Introduction and installation

  1. About ROSE
    • [x] Some comments on what ROSE is have been provided
  2. Minor fixes to the text have been provided as suggested.
    • [x] As a suggestion, I think there is no need to repeat the preposition "at" multiple times in: "the package...is aimed at reducing..., at searching..., and at integrating" because they are already parallel: fixed.
    • [x] Perhaps revise "either regularised with Tikhonov or not" to "either with or without Tikhonov's regularisation": changed.
    • [x] "not only restricted in the Nuclear Engineering world.": perhaps replace it with "not restricted to the Nuclear Engineering world.": fixed.
    • [x] "the API documentation and some examples on how to use the various modules of the package.": perhaps replace on with of: fixed.
  3. How to cite:
    • [x] The sentence has been rephrased as suggested.

What is ROM

A new page related to theorical aspects of ROM/DDROM techniques has been added.

Minor fixes to the text have been provided as suggested.

Reduced Basis Methods

Minor fixes to the text have been provided as suggested.

Data-Driven ROM techniques

This section has been revised following the suggestion in #10, being it very similar to the paper description of the figure.

Other minor fixes to the text have been provided as suggested.

A new section has been added, presenting the package structure: how the classes are connected.

Installation Notes

As reported in issue #9, the versions of the different python packages are the one required by dolfinx v0.6.0: the least recent version used have been listed in pyforce/requirements.txt; moreover, the pyforce/environment.yml has been modified listing the only necessary version for dolfinx and setuptools.

  1. Instead of showing how to set up a conda environment step-by-step in this section of the documentation, the authors should directly refer to the available yaml file used to set up a conda environment just like the instruction in the README.
    • [x] Both the procedures have been provided.
  2. Also provide a note stating that currently pyforce can only be obtained by directly cloning the repository (not in PyPI or conda repository)
    • [x] Fixed.
  3. "docs/ folder can be generate with": Why such a folder need to be generated?
    • [x] This was thought for internal use, it has been removed in the new version.
  4. Regarding the documentation, perhaps list the dependencies first before giving the instruction on how to build the docs
    • [x] fixed.

Community Guidelines

The community guidelines have been added in the README.md file.


Tutorials: general comments

  1. "in the tutorials, alternatevely the data can be download from Zenodo.": typo "alternatevely": fixed.
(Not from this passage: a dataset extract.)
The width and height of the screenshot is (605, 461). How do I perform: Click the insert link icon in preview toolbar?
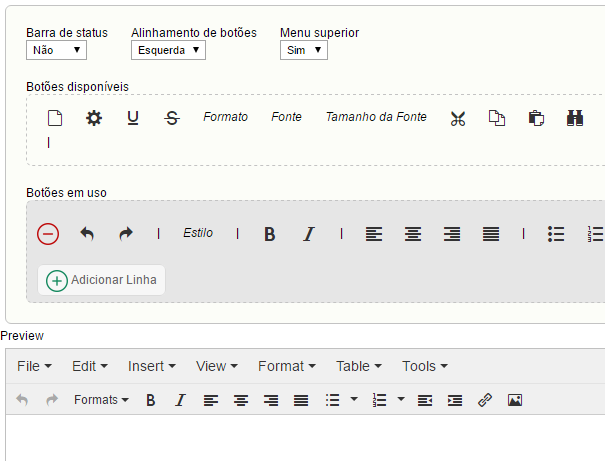tap(485, 400)

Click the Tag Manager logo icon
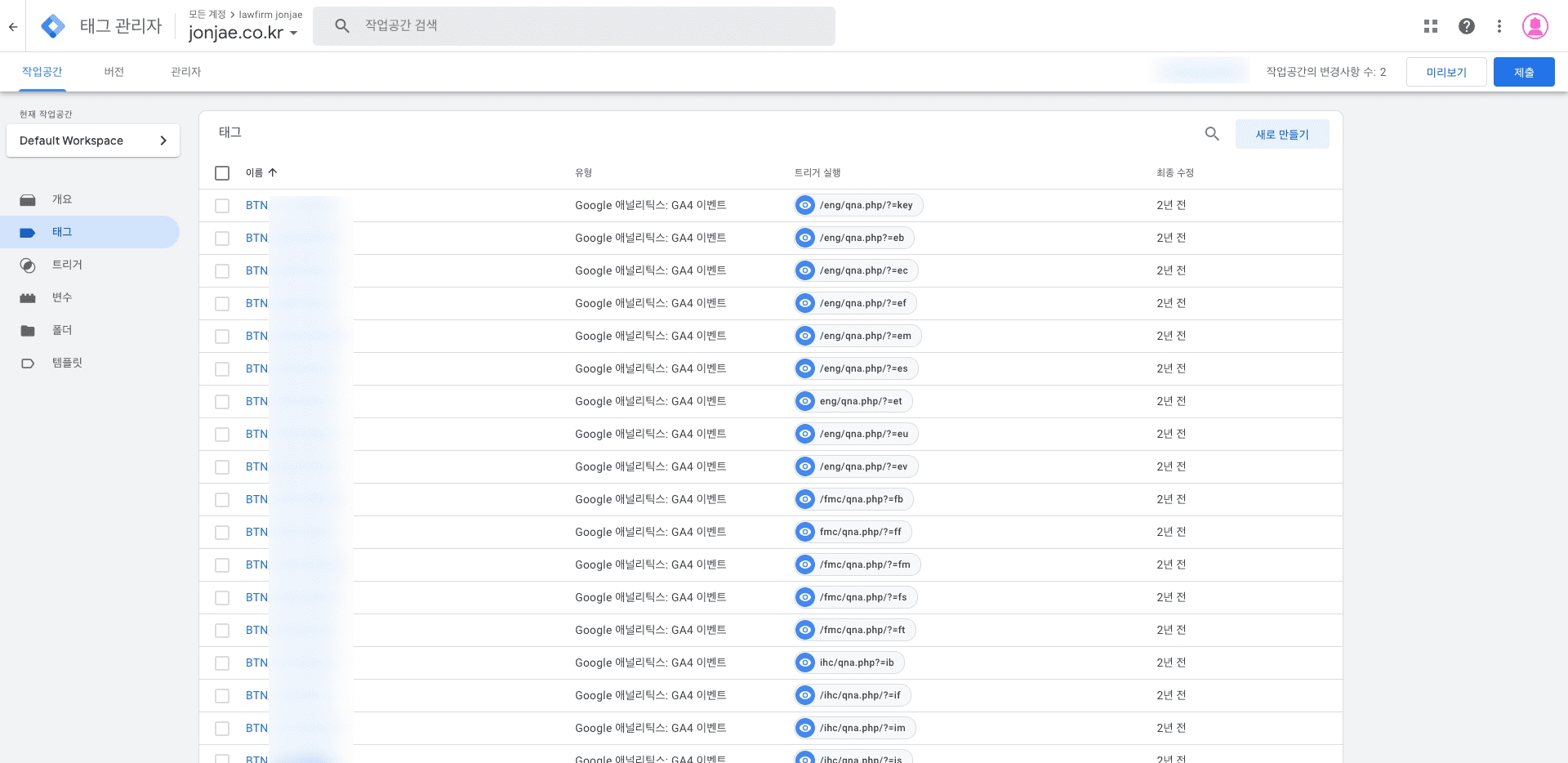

  2. In the tutorial, the authors repeatedly use the idiom "at first" which may be inappropriate as it is used more in the context of contrasting something later on ("at first it's A, but in the end it's B"). They appear numerous times, so please double check them.: double checked in each tutorial.

This section includes also some comments reported in issue #9.

Installation comments from #9

  1. trame, ipywidgets, openpyxl and trame-vtk are actually required to execute the tutorial, but are not necessary for pyforce, they are used to to produce contour plots and import benchmark data.
    • [x] The introduction to the tutorials section in the docs has been modified to highlight that these packages are just required by the tutorials.
  2. pv.start_xvfb() is necessary when using noteboks on ssh connection
    • [x] It has been removed in the novel version of tutorial 01.
  3. It appears (also in MacOS 14.5), some plotting causes a complain that vue must be vue2 instead of vue3; this may be related to the installed version of trame.
    • [x] I think the issue is related to the version of trame and trame-vuetify, I tried on my MacOS 15.0 and no issue arises. See here for the updated section on optional packages for tutorial.
  4. The only dependency that must be satisfy should be the one related to dolfinx, the others comes are a consequence of this.
    • [x] The environment.yml and the requirements.txt files have been updated to leave as constraint only the dolfinx version.

Plotting issues on the tutorials from #9

I find that the tutorials are a bit cluttered with complicated plotting routines and they often get in the way of presenting the (expected) results. One straightforward way to declutter the tutorials is by extracting these routines into local modules that are only relevant for the tutorials. Alternatively, if some of the plotting routines are general in nature, they can be implemented as a high-level plotting functions directly in the code base (but only if they are general).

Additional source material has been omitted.